▸ **DATA ROWS**:
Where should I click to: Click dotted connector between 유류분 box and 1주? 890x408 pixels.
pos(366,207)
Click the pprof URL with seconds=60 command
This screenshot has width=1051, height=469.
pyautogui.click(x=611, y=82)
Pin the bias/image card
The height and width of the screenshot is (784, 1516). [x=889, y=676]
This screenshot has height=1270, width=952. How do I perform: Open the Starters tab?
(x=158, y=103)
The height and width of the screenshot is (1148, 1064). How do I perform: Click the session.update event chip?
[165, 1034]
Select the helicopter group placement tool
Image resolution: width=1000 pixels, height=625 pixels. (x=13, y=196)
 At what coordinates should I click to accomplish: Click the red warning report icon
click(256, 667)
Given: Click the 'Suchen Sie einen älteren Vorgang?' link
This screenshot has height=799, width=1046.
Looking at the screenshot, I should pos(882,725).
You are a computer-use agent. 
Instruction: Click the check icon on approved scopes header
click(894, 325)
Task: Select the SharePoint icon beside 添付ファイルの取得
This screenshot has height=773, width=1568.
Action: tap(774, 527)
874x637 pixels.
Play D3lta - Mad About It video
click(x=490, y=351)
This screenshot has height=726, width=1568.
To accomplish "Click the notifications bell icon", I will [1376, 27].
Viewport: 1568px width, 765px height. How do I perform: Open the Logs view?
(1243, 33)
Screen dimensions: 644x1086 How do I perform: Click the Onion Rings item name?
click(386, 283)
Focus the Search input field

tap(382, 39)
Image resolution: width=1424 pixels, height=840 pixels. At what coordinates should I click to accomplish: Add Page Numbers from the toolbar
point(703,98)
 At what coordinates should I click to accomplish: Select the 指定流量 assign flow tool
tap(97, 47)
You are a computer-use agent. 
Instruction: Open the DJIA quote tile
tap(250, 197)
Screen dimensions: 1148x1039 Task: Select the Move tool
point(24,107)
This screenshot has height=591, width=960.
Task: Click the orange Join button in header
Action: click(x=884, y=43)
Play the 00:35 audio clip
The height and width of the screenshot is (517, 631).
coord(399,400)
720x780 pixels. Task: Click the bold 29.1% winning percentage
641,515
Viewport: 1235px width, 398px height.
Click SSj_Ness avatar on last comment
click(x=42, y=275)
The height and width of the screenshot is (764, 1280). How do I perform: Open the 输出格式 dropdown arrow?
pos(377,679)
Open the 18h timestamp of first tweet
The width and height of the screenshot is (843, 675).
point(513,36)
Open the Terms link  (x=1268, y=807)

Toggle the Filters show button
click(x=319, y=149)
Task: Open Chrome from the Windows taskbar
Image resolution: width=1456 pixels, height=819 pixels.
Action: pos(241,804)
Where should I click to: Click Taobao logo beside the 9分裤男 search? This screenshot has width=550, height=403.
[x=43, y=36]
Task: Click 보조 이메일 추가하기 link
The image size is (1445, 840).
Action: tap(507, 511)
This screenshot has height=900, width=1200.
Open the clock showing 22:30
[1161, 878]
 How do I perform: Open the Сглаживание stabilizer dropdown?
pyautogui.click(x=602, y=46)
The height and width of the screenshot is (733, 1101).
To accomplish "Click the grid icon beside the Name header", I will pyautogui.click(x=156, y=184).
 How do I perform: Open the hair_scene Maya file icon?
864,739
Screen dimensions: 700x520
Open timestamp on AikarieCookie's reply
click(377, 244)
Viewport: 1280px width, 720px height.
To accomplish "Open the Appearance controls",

▸ **PROBLEM TO WORK ON**:
Repeat the entries verbatim, everything from the line containing "Click the pprof URL with seconds=60 command" down to the line containing "will [1376, 27].", both included.

▸ **TASK RESULT**:
Click the pprof URL with seconds=60 command
This screenshot has width=1051, height=469.
pyautogui.click(x=611, y=82)
Pin the bias/image card
The height and width of the screenshot is (784, 1516). [x=889, y=676]
This screenshot has height=1270, width=952. How do I perform: Open the Starters tab?
(x=158, y=103)
The height and width of the screenshot is (1148, 1064). How do I perform: Click the session.update event chip?
[165, 1034]
Select the helicopter group placement tool
Image resolution: width=1000 pixels, height=625 pixels. (x=13, y=196)
 At what coordinates should I click to accomplish: Click the red warning report icon
click(256, 667)
Given: Click the 'Suchen Sie einen älteren Vorgang?' link
This screenshot has height=799, width=1046.
Looking at the screenshot, I should pos(882,725).
You are a computer-use agent. 
Instruction: Click the check icon on approved scopes header
click(894, 325)
Task: Select the SharePoint icon beside 添付ファイルの取得
This screenshot has height=773, width=1568.
Action: tap(774, 527)
874x637 pixels.
Play D3lta - Mad About It video
click(x=490, y=351)
This screenshot has height=726, width=1568.
To accomplish "Click the notifications bell icon", I will [1376, 27].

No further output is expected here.